The question is do micro-doses activate any of this? Or is it all placebo and wishful thinking?

Let’s break it down.


How Micro-dosing Works—At Least on Paper


Micro-dosing is simply taking a lower dose than the prescription strength off the shelf. The concept: if 3 tablets of Advil decrease your back pain, could 1 tablet help with milder pain?


A typical micro-dose of semaglutide (Ozempic) is 0.1 mg weekly—below the usual 0.25 mg starter dose.


A typical micro-dose of tirzepatide (Mounjaro) is 1 mg weekly—below the usual 2.5mg starter dose.


Wait, isn’t this off label use?


Yes. And off-label prescribing is standard, safe, and happens every single day.


In ophthalmology, we inject bevacizumab (Avastin) off-label for retinal diseases like wet macular degeneration and diabetic macular edema every single day.


It’s not just accepted—it’s the standard of care. Despite never having been FDA-approved for any eye disease.


Off-label is not fringe. Off-label is commonplace in medicine.


Some examples of off-label use of medications:

  • Gabapentin for nerve pain

  • Trazodone for insomnia

  • Clonidine for ADHD


The fact that GLP-1 micro-dosing is off-label doesn’t invalidate it. It simply means we’re in that familiar territory where clinical judgment fills the gaps left by industry-funded research.


What the Science Actually Shows


When evaluating any treatment there are two main issues to consider

  1. Is it safe

  2. Is it effective?


Regarding safety, the side effect profile of full strength GLP-1’s is known. The first generation of these drugs was FDA-approved in 2005, so we have 20 years of data.


The most common side effects are GI related: nausea (20-40%), vomiting, constipation, diarrhea, abdominal discomfort, and fatigue.

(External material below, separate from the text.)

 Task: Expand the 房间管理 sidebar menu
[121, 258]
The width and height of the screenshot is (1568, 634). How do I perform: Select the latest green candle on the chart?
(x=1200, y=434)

Less common side effects include gallstones and pancreatitis. With microdosing, these side effects should occur less.


Regarding efficacy, the most common criticism I hear is “There are no published studies supporting lower doses of GLP-1’S.”


Wrong.


Novo Nordisk and Eli Lily published phase 2 studies that included lower doses.


For low dose semaglutide (0.1mg), they reported 0.6% drop in HbA1c and fasting blood glucose droped by 9 points (reference). A study in fatty liver patients demonstrated sustained reductions in liver enzymes and 40% achieved fatty liver resolution (reference).


For low dose tirzepatide (1 mg), they reported that HbA1c dropped 1 percentage point and fasting blood glucose dropped 7 points (reference).


Bottom line:Microdosing is scientifically plausible and partially supported.


Where the Hype Gets Ahead of the Evidence


Now for the skeptical side.


We do not have rigorous data showing microdosing reliably treats:


• autoimmune disease

• chronic pain

• PCOS

• long COVID

• ADHD

• osteoarthritis (we might with Eli Lily's new drug)


Could it? Maybe.


Anecdotes are interesting. Mechanisms are interesting. But interesting is not the same as proven.


Where Microdosing Does Make Sense


✔ People who can’t tolerate higher doses

Nausea and vomiting rise with as you increase the dose. Lower doses can help.

✔ Mild metabolic dysfunction

Pre-diabetes, early insulin resistance, borderline elevated A1c, high visceral fat.

✔ Patients who want sustainability

Sometimes the best dose is the one you can stay on.


Where Microdosing Doesn’t Make Sense


✘ Severe obesity

Higher therapeutic doses are usually required.

✘ Advanced diabetes

A1c >8% usually needs more than 0.1 mg.

✘ People expecting rapid weight loss

Microdosing is slow by design.


My Take: Curious and Open


Where I land:


• The biology supports the idea

• Some data supports the idea

• Safety at low doses is excellent

• Off-label is normal—when done responsibly

• Placebo could explain some—but not all—reported benefits


If you try it, get baseline labs (fasting glucose, HbA1c, hsCRP, liver function tests) and a DEXA scan. Track your numbers over time.


The truth is probably this:

Microdosing is not magic.

It’s not useless.

It’s not proven.


It’s simply under studied.

And unstudied territory is often where the interesting questions live.